**TEXT SECTION**.
◆ ◆ ◆ ◆ ◆ ◆ ◆
Seneca accepts a theory of Berosus, whose acquaintance we have already made, that whenever all the stars are in conjunction in the sign of Cancer there will be a universal conflagration, and a second deluge when they all unite in Capricorn.[[180]]

It is on thunderbolts as portents of the future that Seneca dwells longest, however. “They give,” he declares, “not signs of this or that event merely, but often announce a whole series of events destined to occur, and that by manifest decrees and ones far clearer than if they were set down in writing.”[[181]] He will not, however, accept the theory that lightning has such great power that its intervention nullifies any previous and contradictory portents. He insists that divination by other methods is of equal truth, though perhaps of minor importance and significance. Next he attempts to explain how dangers of which we are warned by divination may be averted by prayer, expiation or sacrifice, and yet the chain of events wrought by destiny not be broken. He maintains that just as we employ the services of doctors to preserve our health, despite any belief we may have in fate, so it is useful to consult a haruspex. Then he goes on to speak of various classifications of thunderbolts according to the nature of the warnings or encouragements which they bring.[[182]]

IV. Ptolemy’s Tetrabiblos and astrology.—Astrology was more than a popular belief which extended to men high in social rank and public life; it was held by scientists as well, though naturally in a less naïve and more scientific form. Nevertheless, the astrology of the scientist might be of an extreme enough type and of a more clearly magical variety than we were able to gather from Pliny, who, moreover, does not seem to have been acquainted with any systematic doctrine of the influence of the stars.
◆ ◆ ◆ ◆ ◆ ◆ ◆
**SOURCE MATERIAL**.
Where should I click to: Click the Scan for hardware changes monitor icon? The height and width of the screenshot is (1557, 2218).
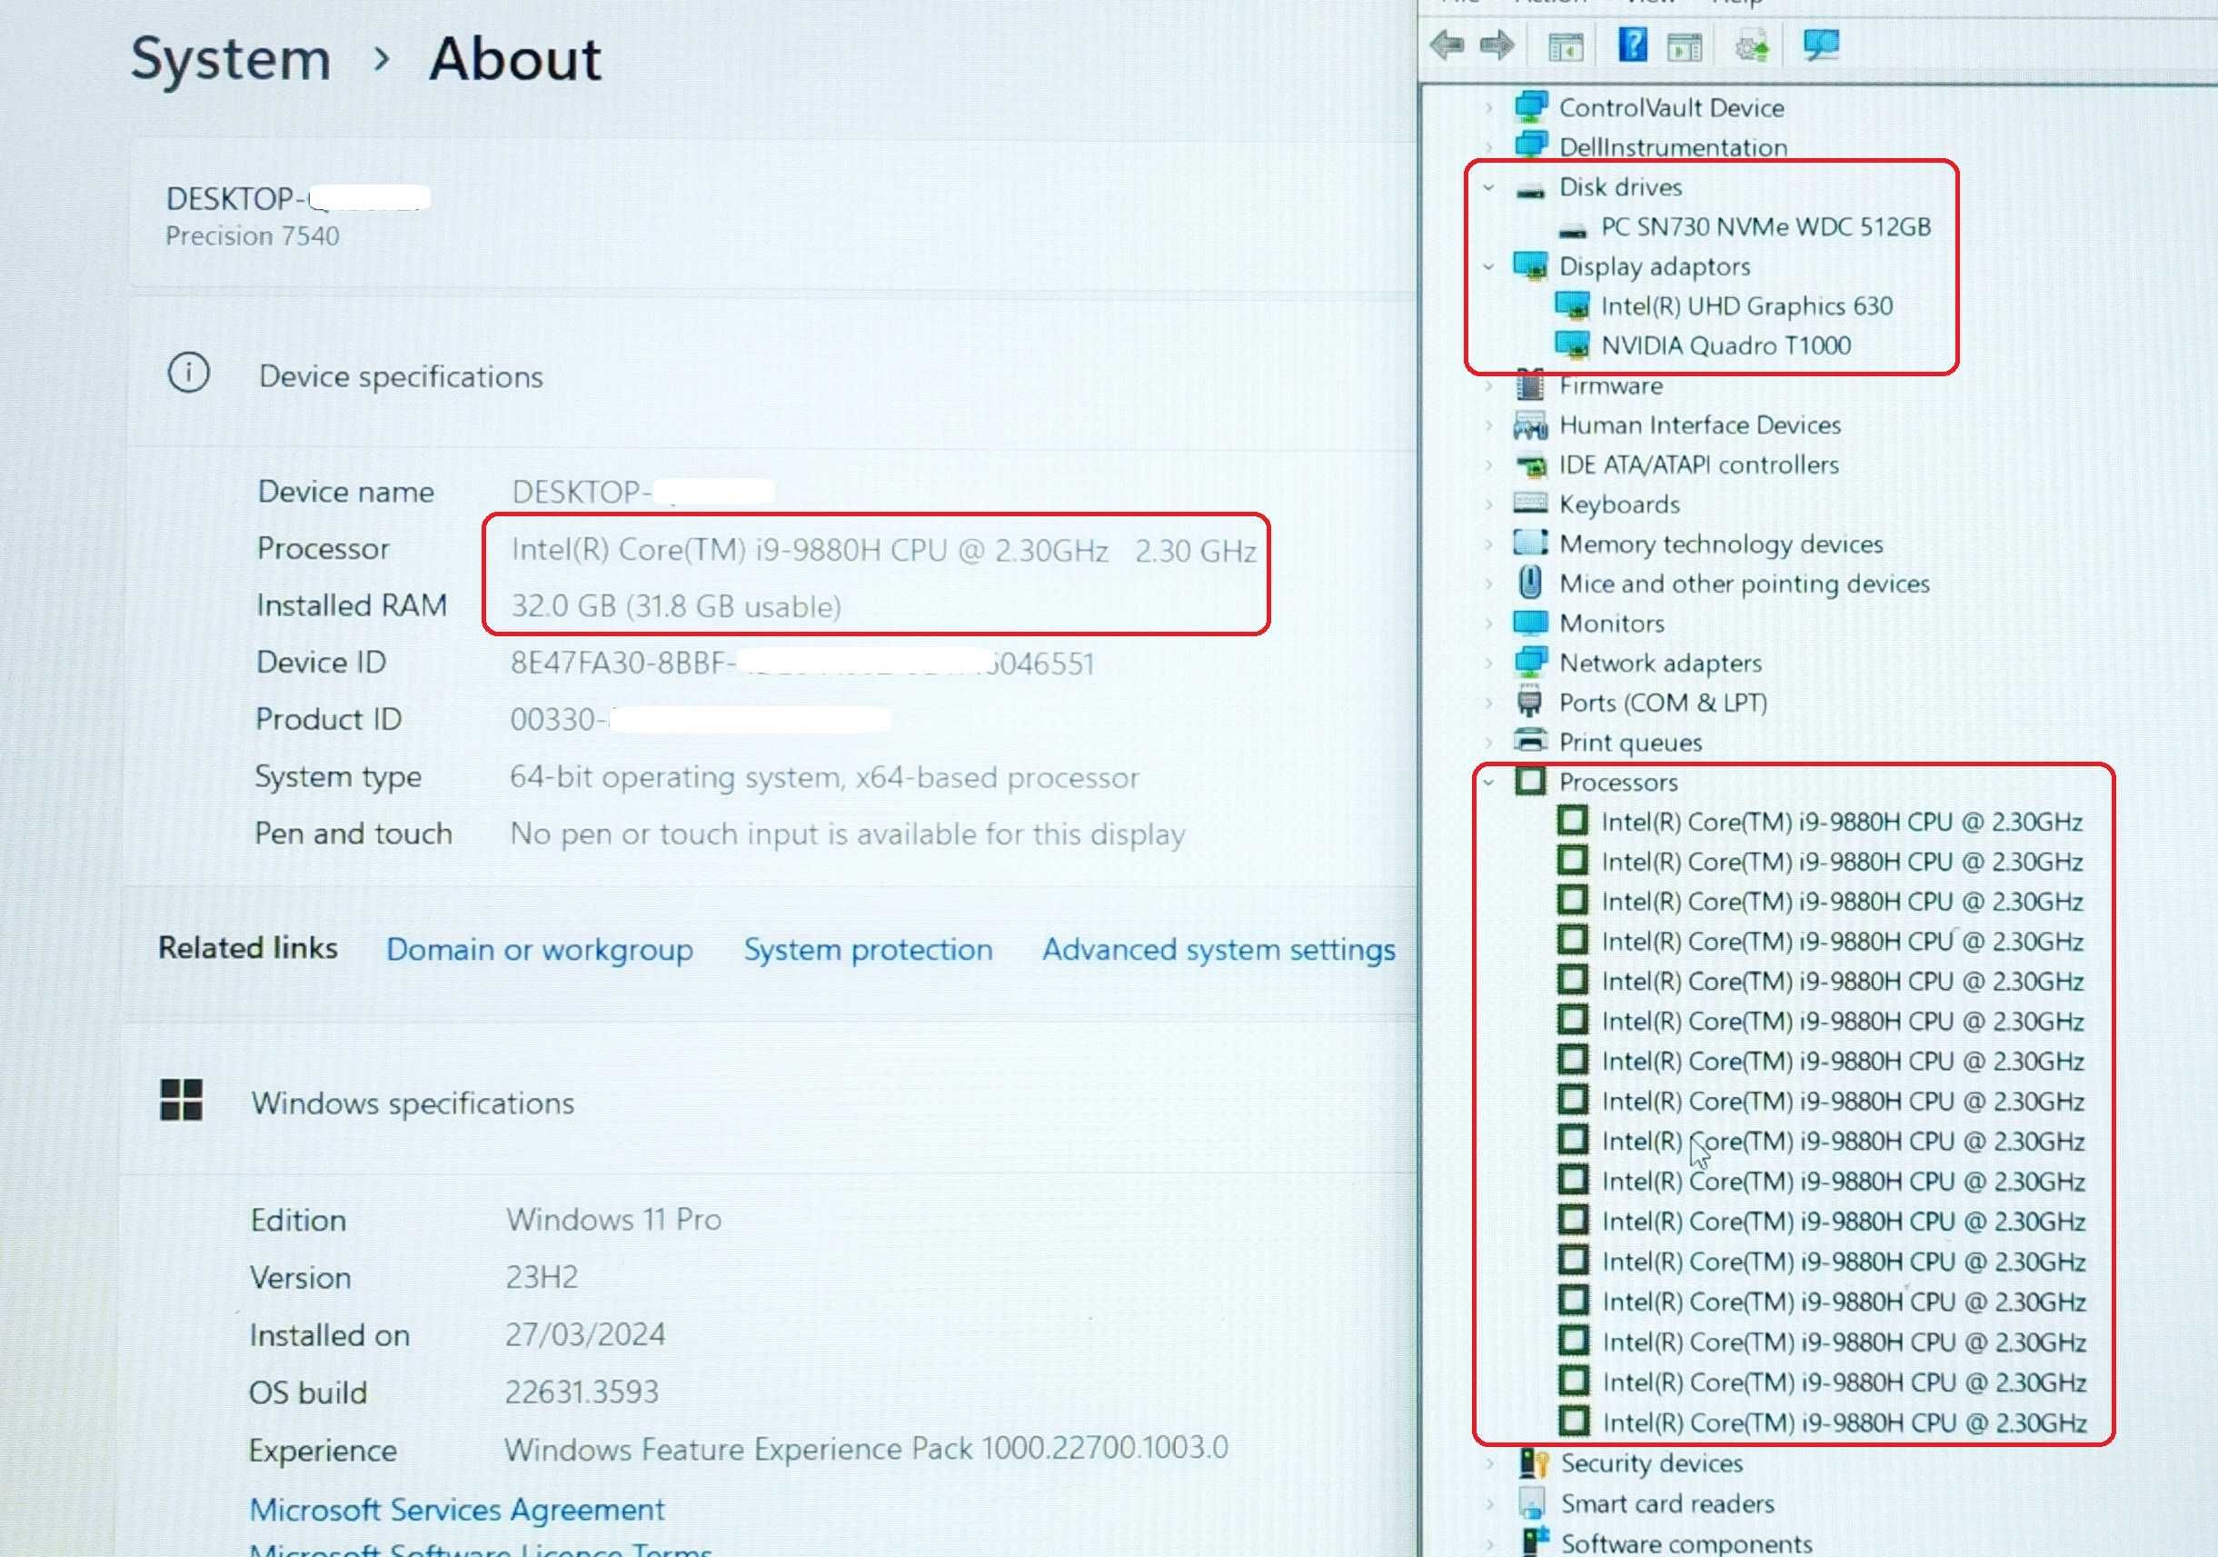pyautogui.click(x=1821, y=44)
◆ ◆ ◆ ◆ ◆ ◆ ◆
**DIRECTIONS**.
Please copy the passage above on Seneca's thunderbolt portents and Ptolemy's astrology, word for word from start to finish.

**COMPLETED EXERCISE**.
Seneca accepts a theory of Berosus, whose acquaintance we have already made, that whenever all the stars are in conjunction in the sign of Cancer there will be a universal conflagration, and a second deluge when they all unite in Capricorn.[[180]]

It is on thunderbolts as portents of the future that Seneca dwells longest, however. “They give,” he declares, “not signs of this or that event merely, but often announce a whole series of events destined to occur, and that by manifest decrees and ones far clearer than if they were set down in writing.”[[181]] He will not, however, accept the theory that lightning has such great power that its intervention nullifies any previous and contradictory portents. He insists that divination by other methods is of equal truth, though perhaps of minor importance and significance. Next he attempts to explain how dangers of which we are warned by divination may be averted by prayer, expiation or sacrifice, and yet the chain of events wrought by destiny not be broken. He maintains that just as we employ the services of doctors to preserve our health, despite any belief we may have in fate, so it is useful to consult a haruspex. Then he goes on to speak of various classifications of thunderbolts according to the nature of the warnings or encouragements which they bring.[[182]]

IV. Ptolemy’s Tetrabiblos and astrology.—Astrology was more than a popular belief which extended to men high in social rank and public life; it was held by scientists as well, though naturally in a less naïve and more scientific form. Nevertheless, the astrology of the scientist might be of an extreme enough type and of a more clearly magical variety than we were able to gather from Pliny, who, moreover, does not seem to have been acquainted with any systematic doctrine of the influence of the stars.